_INFORMATION PROVIDED_:

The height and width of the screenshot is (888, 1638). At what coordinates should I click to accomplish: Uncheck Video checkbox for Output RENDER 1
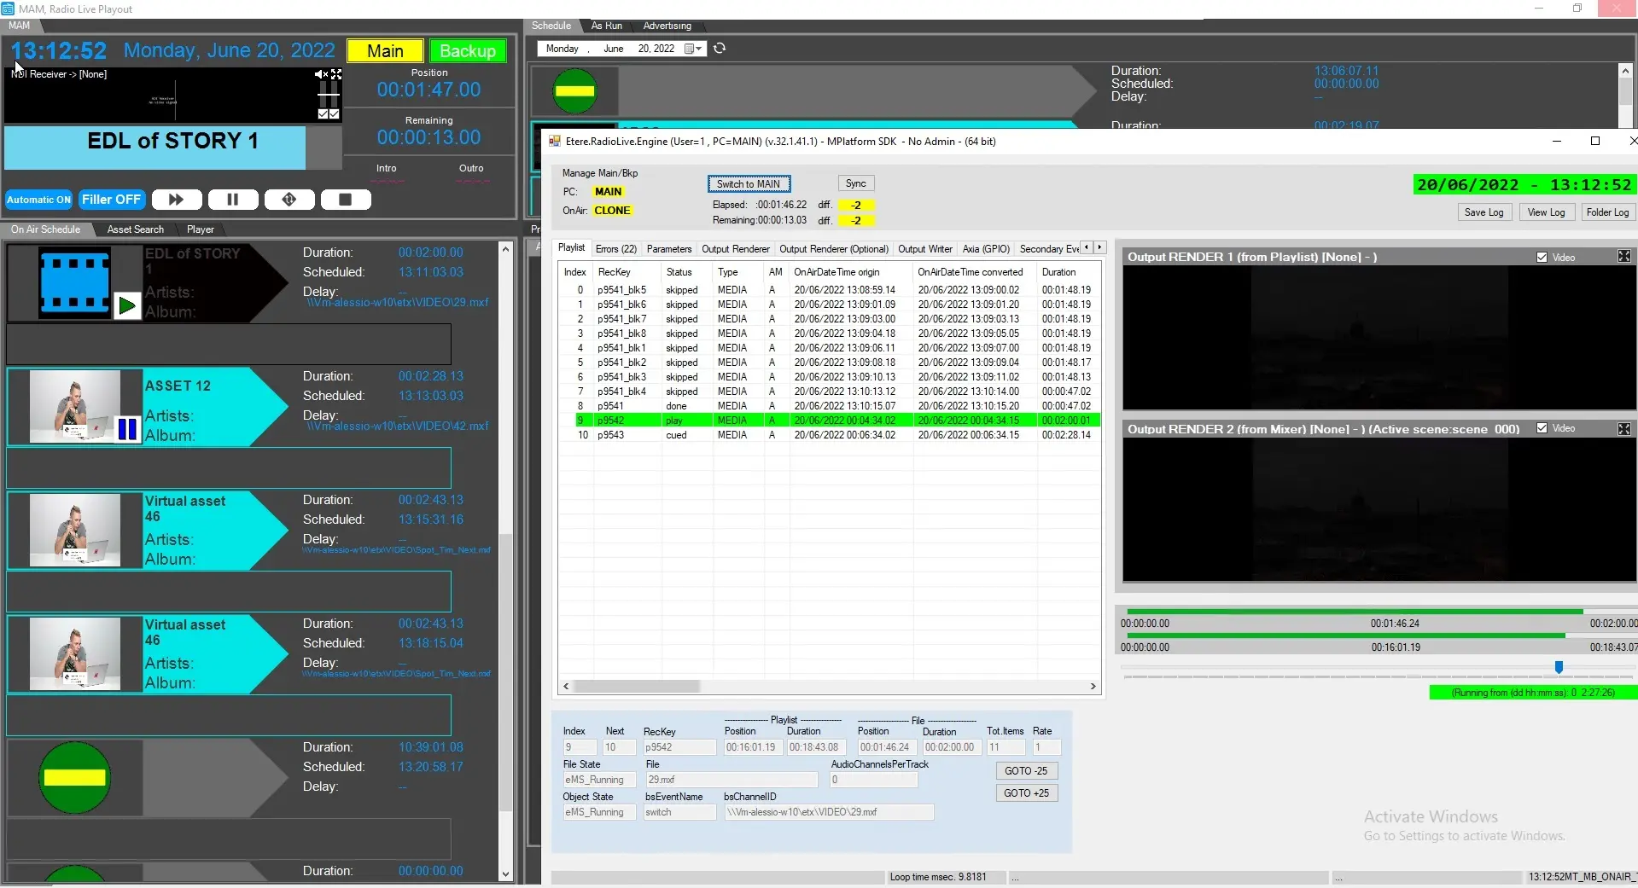1542,258

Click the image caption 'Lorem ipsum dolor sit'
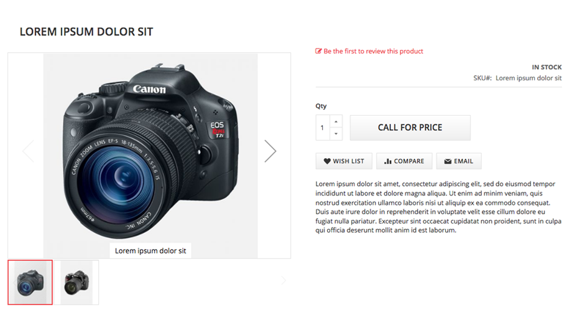(x=150, y=251)
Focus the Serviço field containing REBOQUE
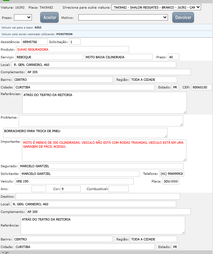The height and width of the screenshot is (254, 222). (x=49, y=57)
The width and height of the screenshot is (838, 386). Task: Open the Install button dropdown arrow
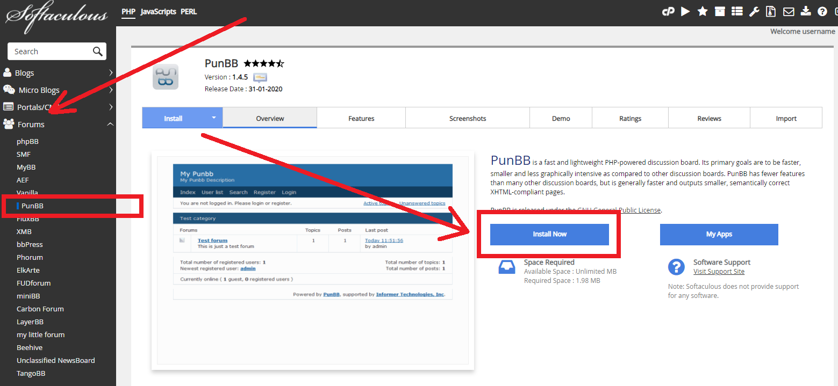click(214, 118)
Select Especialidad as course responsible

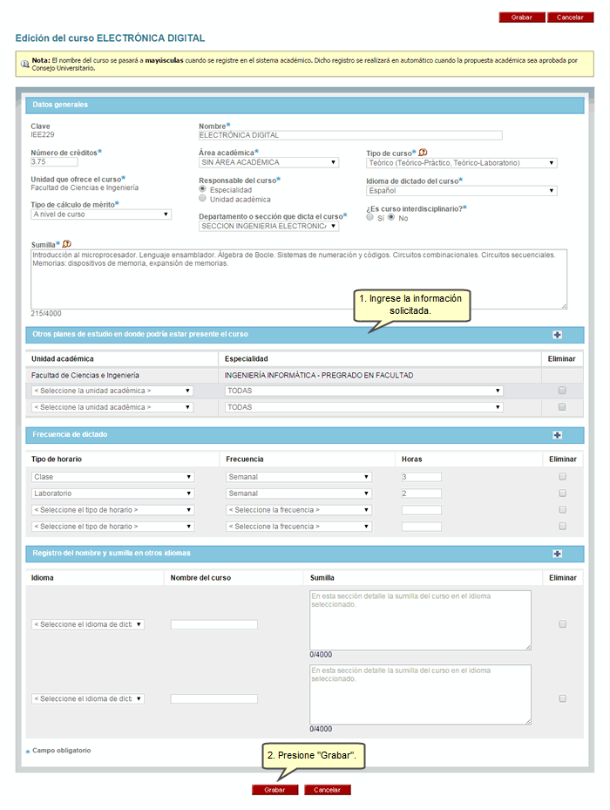(203, 189)
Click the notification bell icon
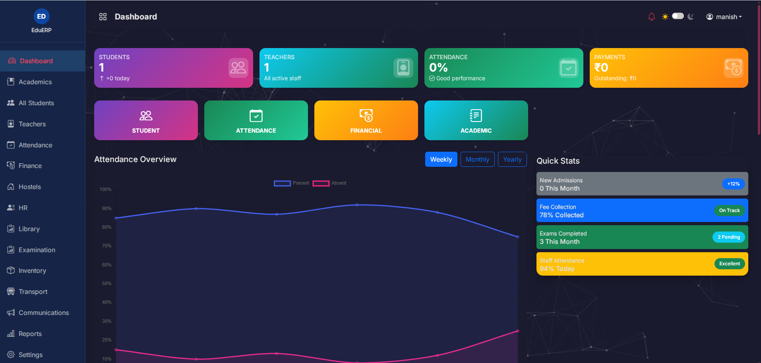 tap(651, 17)
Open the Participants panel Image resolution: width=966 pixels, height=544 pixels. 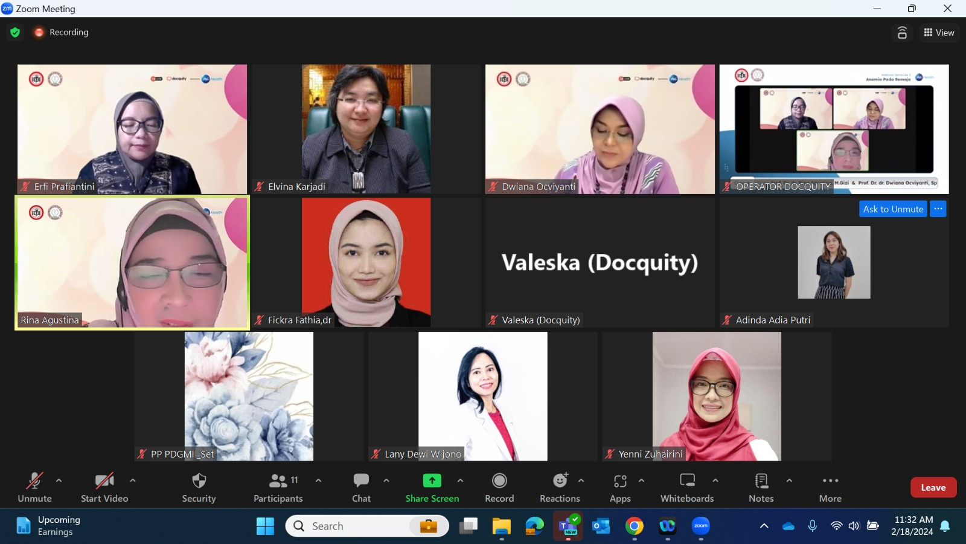278,488

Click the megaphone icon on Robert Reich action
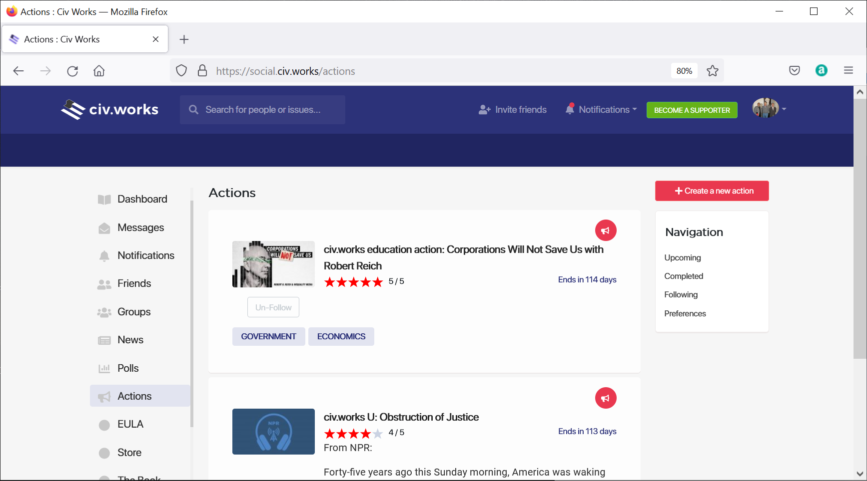[x=605, y=231]
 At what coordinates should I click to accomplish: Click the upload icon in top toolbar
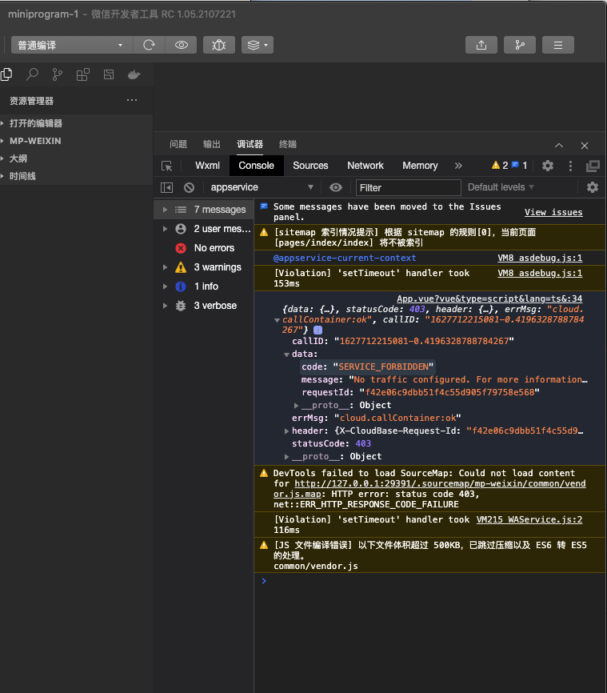[x=481, y=45]
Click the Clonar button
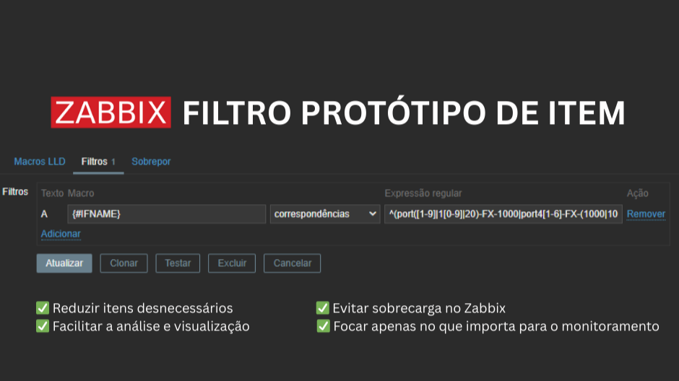 124,263
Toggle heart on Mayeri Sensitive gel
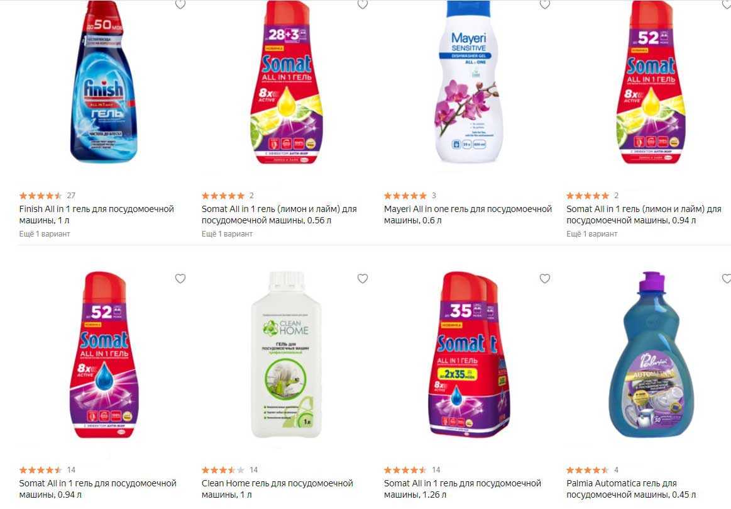Image resolution: width=731 pixels, height=509 pixels. click(x=545, y=4)
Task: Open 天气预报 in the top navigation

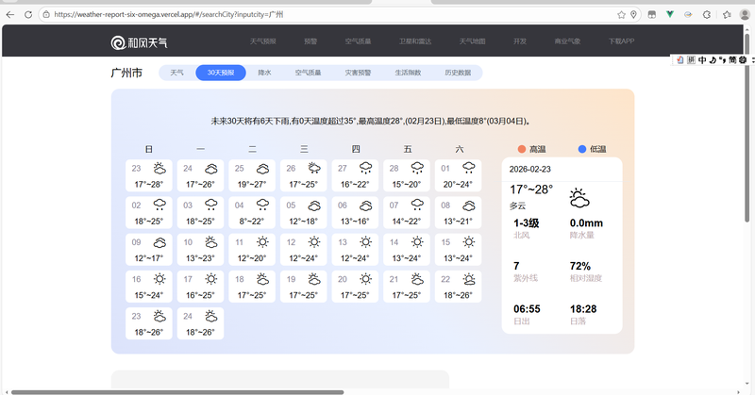Action: [263, 41]
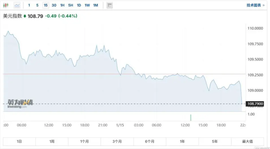
Task: Open 技术图表 technical chart link
Action: pos(255,5)
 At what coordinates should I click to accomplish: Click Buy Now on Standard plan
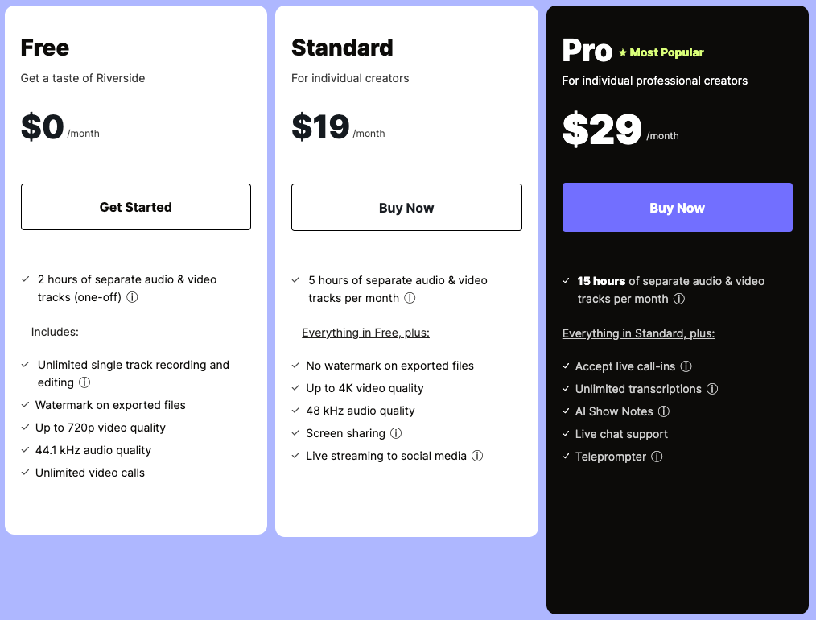point(406,208)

_YOUR INSTRUCTIONS_: Could you write out exactly the lines from the line containing "Toggle heart on Mayeri Sensitive gel" to the end of the material, and nothing else? No pictures belong in the copy.

_TASK RESPONSE_:
Toggle heart on Mayeri Sensitive gel
Image resolution: width=731 pixels, height=509 pixels. click(x=545, y=4)
Task: Open 天气预报 in the top navigation

Action: [263, 41]
Task: Open 技术图表 technical chart link
Action: pos(255,5)
 At what coordinates should I click to accomplish: Click Buy Now on Standard plan
point(406,208)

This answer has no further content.